[zdvideo width=’320′ height=’240′ type=’FLV-HD’]http://www.youtube.com/watch?v=h0d69bXakUo[/zdvideo]
Triple Olympic champion Usain Bolt ran the fastest ever 150m on Sunday in a street race held in a chilly and windy Manchester City Centre.
Bolt came home in 14.35sec, beating the previous best recorded by Italian Pietro Mennea of 14.8 in 1983. Britain’s Marlon Devonish was second in 15.07sec.
In the women’s race, American Debbie Ferguson-McKenzie clocked 16.54sec to beat Britain’s Olympic 400m gold medallist Christine Ohuruogu, who ran 17.10sec.
Jamaican Bolt, 22, had earlier predicted he would smash his own world 100m record this year.
He said bettering his world record of 9.69 seconds that he set in Beijing last August “shouldn’t be a problem” this year.
“My coach expressed his views in Beijing, saying I could run 9.54, and I can definitely do that,” he told the BBC.
“I still feel goose bumps when I hear or watch the Beijing 100m, it feels good to know I’ve done such a wonderful thing.
“But the 100m final was just another day for me. I knew I was going to win – I was feeling good, my starts were better and that was my main concern, so I wasn’t really worried.
“I don’t really think about (breaking the record again) but I think it’s possible if everything goes well in training.”
Asked how long he hoped to remain a force in world athletics, Bolt forecast he would be a threat until at least 2015.
“I can be at the top for six years if I want,” he said. “That’s the aim for me. My main goal is to make myself a legend and I’m going to work really hard to do that.”
Meanwhile, Ethiopian Haile Gebrselassie comfortably won the Great Manchester Run by 34 seconds with Kenyan Vivian Cheruiyot’s winning the women’s race.
However, Gebrselassie failed in his bid to reclaim his world 10km record as gusting winds made his task impossible.
The 36-year-old – holder of 26 world records during his career – eased to victory but found a strong headwind in the final five kilometres impossible to overcome as he failed to better the world best mark of 27 minutes one second run by Kenya’s Micah Kogo at the end of March.

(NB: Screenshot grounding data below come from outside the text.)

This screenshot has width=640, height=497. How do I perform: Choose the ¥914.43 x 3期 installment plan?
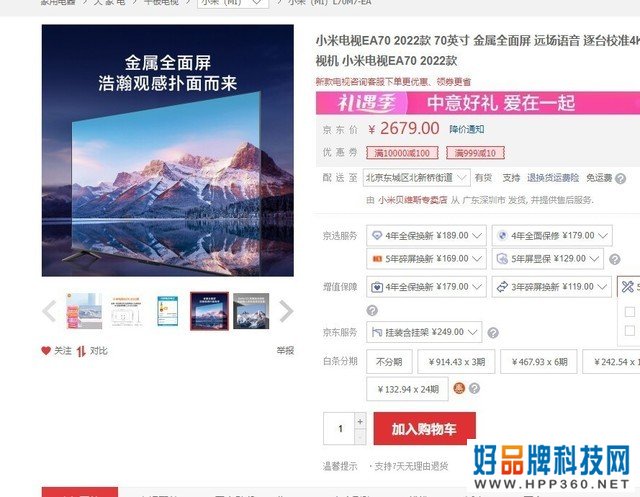(456, 362)
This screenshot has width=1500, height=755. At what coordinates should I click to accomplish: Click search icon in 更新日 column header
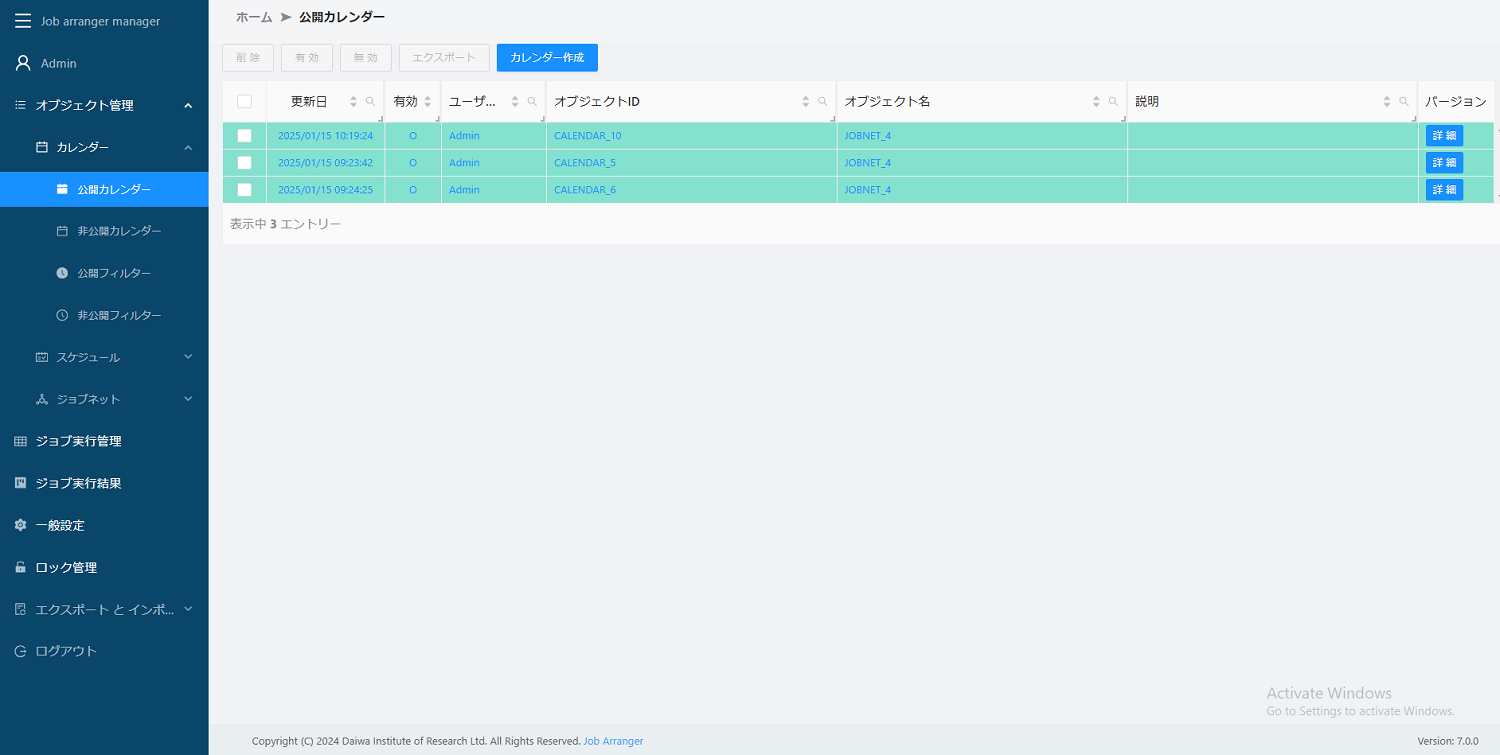[x=371, y=102]
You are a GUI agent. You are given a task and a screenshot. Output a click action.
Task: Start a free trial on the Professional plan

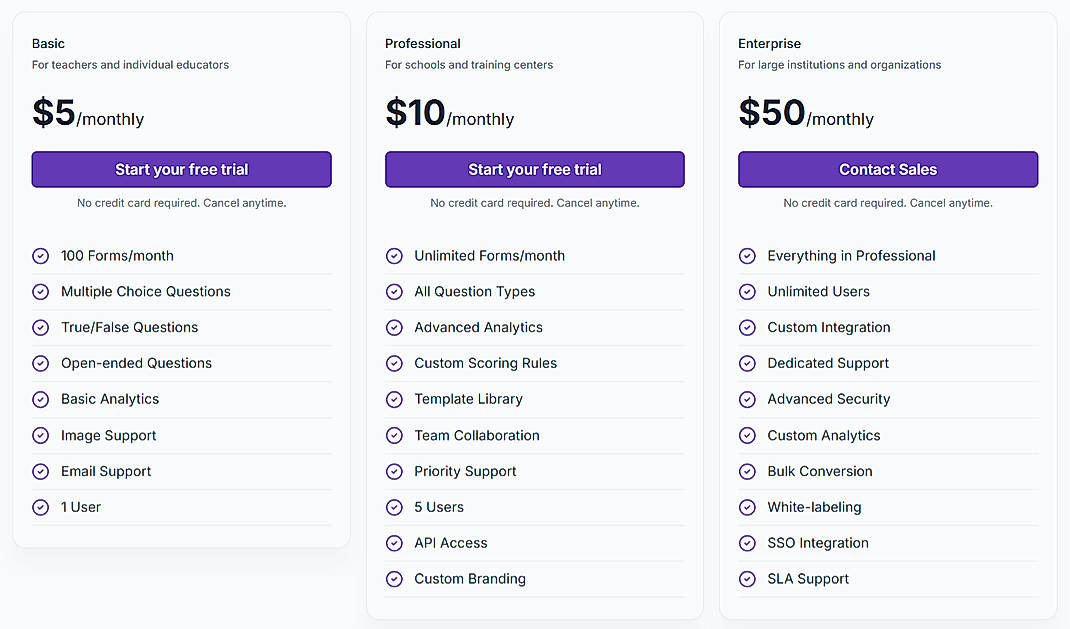tap(534, 169)
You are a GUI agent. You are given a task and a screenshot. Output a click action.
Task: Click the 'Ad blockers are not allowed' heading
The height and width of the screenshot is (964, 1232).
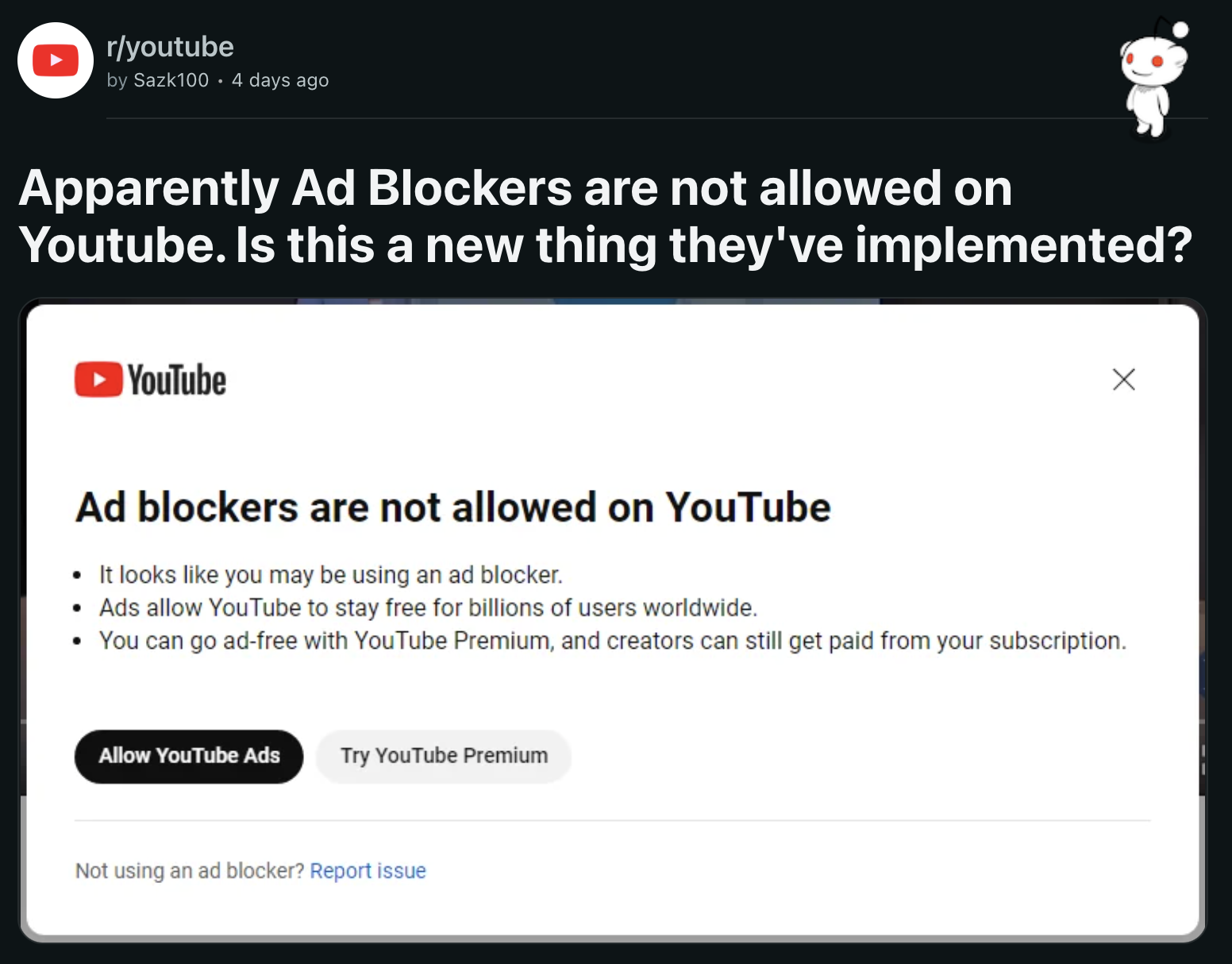[x=453, y=507]
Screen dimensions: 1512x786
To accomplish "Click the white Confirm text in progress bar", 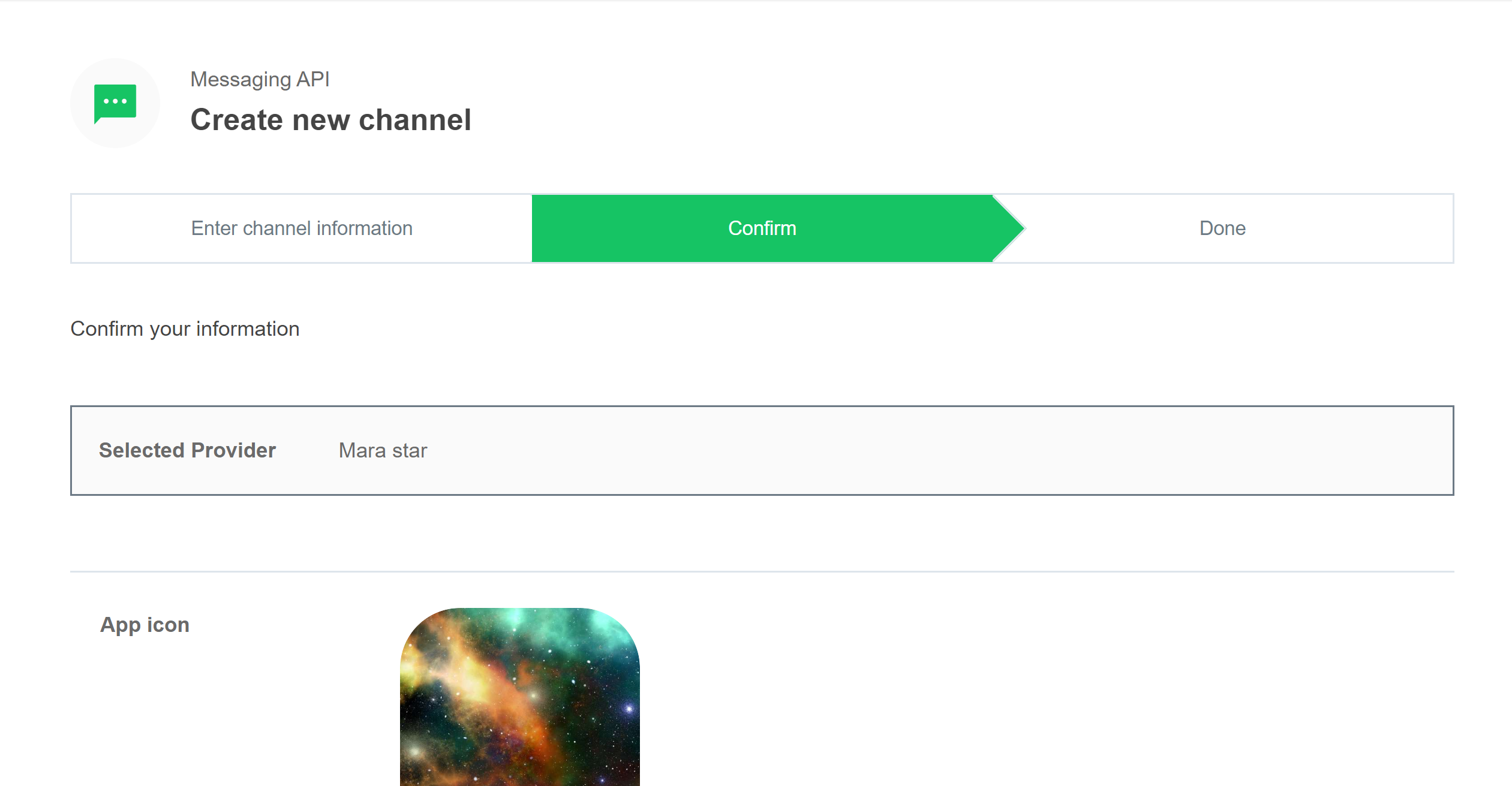I will click(762, 228).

Gebrselassie, whose major target this year is the Berlin Marathon in September, timed 27minutes 39seconds ahead of Ali Zaied of Libya (28:13) and Ukrainian veteran Sergiy Lebid (28:36).
The two-time Olympic 10,000m champion said that he had felt confident in the first-half of the race but realised as the contest entered the final 5km that he would not succeed.
“Today it was wonderful in the first half but on the way back the wind was horrible,” said Gebrselassie, who nevertheless posted the fourth fastest time in the world this year.
“I wanted to run a world record, but in the second half it proved too difficult.”